Duncan v. De Yampert

Decision Date19 June 1913
Citation62 So. 673,182 Ala. 528
PartiesDUNCAN v. DE YAMPERT et al.
CourtAlabama Supreme Court

Rehearing Denied June 30, 1913

Appeal from Circuit Court, Perry County; B.M. Miller, Judge.

Action by F.P. Duncan against L.P. De Yampert and others. From a judgment for defendants, plaintiff appeals. Reversed and remanded.

McClellan J., dissenting.

George D. Motley, of Gadsden, for appellant.

R.B Evins, of Greensboro, and W.F. Hogue and C.C. Johnson, both of Marion, for appellees.

SAYRE J.

This is an action of ejectment to recover an interest in the Valola plantation in Perry county. L.Q.C. De Yampert, the former owner, died in 1867 leaving a will by which he disposed of the property. Omitting some complications which are of no consequence in this connection, but following the language of the will in all other respects, the item of the will in dispute may be stated as follows: "I devise to my son Asberry H. De Yampert my Valola Plantation, to be held by him for his use and benefit during his natural life, but at his death to be equally divided between the heirs of his body but should he die without leaving a child or children, in that event he shall have the right to dispose of the lands herein devised to him and the heirs of his body in any manner he may see fit." Asberry died in 1908 leaving surviving him two sons, the defendants. At the time of L.Q.C.'s death, Asberry had also a daughter, Linda, who intermarried with plaintiff (appellant) in 1878. Of that marriage a daughter, Inez, was born in 1879. Linda died in 1880; Inez in 1882. All parties claim under the will; defendants claiming directly, plaintiff claiming as the heir at law of his wife through his daughter.

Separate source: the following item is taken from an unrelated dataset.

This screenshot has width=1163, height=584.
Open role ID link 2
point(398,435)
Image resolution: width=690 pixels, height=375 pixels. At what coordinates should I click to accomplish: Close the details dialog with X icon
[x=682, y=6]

Asberry took as tenant for life--this much will not be denied. He had a power of disposition in a certain event, but that event did not happen, and so, for reasons to be stated hereafter, that power may be dismissed from consideration except for such aid as the language used in creating it may afford in ascertaining the meaning testator attached to the words "the heirs of his body" in the expression of the devise under which the parties claim. Resorting to it for that purpose only, it is made to appear that testator used the terms "children" and "heirs of his [Asberry's] body" indiscriminately to designate the same class of persons. Using the terms interchangeably, he had not in mind the maxim, Nemo est haeres viventis, for a child is a child whether his parent be dead or alive. It must therefore be held that testator's intention was to give an estate in remainder to the children of Asberry. May v Ritchie, 65 Ala. 602, and cases there cited. Upon consideration of the briefs filed at the original submission of this cause we conceived that the parties were thus far agreed; the argument being directed to the question whether upon this interpretation the children of Asberry took vested or contingent remainders.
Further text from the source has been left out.